PROBLEM REQUIREMENTS: Extract the items from the line that contains "Task: Select the" through the line that contains "Task: Click the dark", including both of those lines, and reproduce them without any change.
** Begin PROVIDED MATERIAL **
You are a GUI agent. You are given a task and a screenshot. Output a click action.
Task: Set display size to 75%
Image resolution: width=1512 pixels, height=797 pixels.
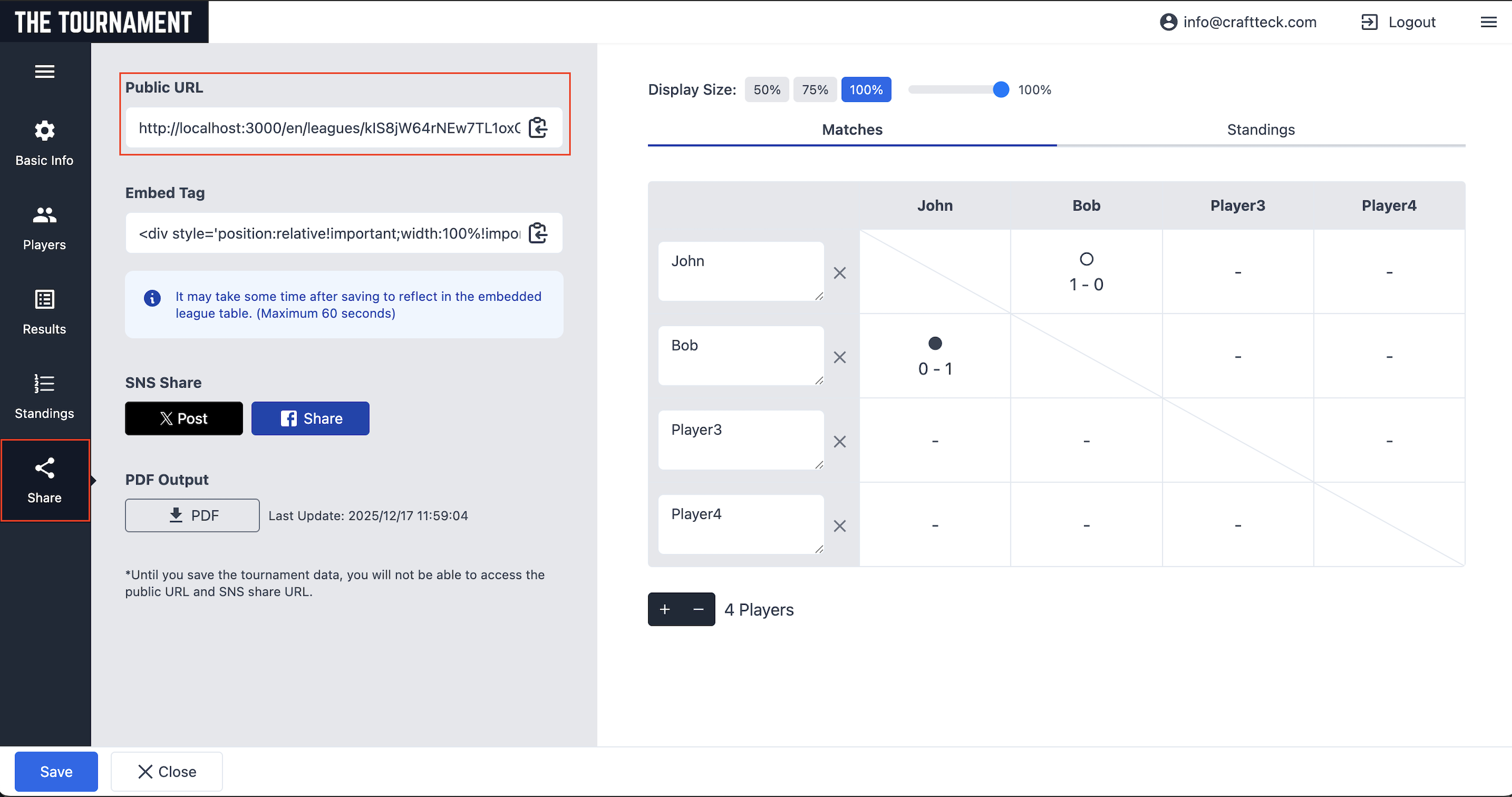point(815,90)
** End PROVIDED MATERIAL **
** Begin PROVIDED MATERIAL **
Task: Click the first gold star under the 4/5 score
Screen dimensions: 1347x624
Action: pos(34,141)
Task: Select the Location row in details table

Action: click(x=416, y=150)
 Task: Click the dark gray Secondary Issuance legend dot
** End PROVIDED MATERIAL **
** Begin PROVIDED MATERIAL **
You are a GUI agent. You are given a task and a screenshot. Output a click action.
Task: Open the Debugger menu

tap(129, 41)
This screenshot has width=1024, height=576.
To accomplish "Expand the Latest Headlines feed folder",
** End PROVIDED MATERIAL **
EXPECTED ANSWER:
Task: Select the Location row in details table

Action: click(x=416, y=150)
 Task: Click the dark gray Secondary Issuance legend dot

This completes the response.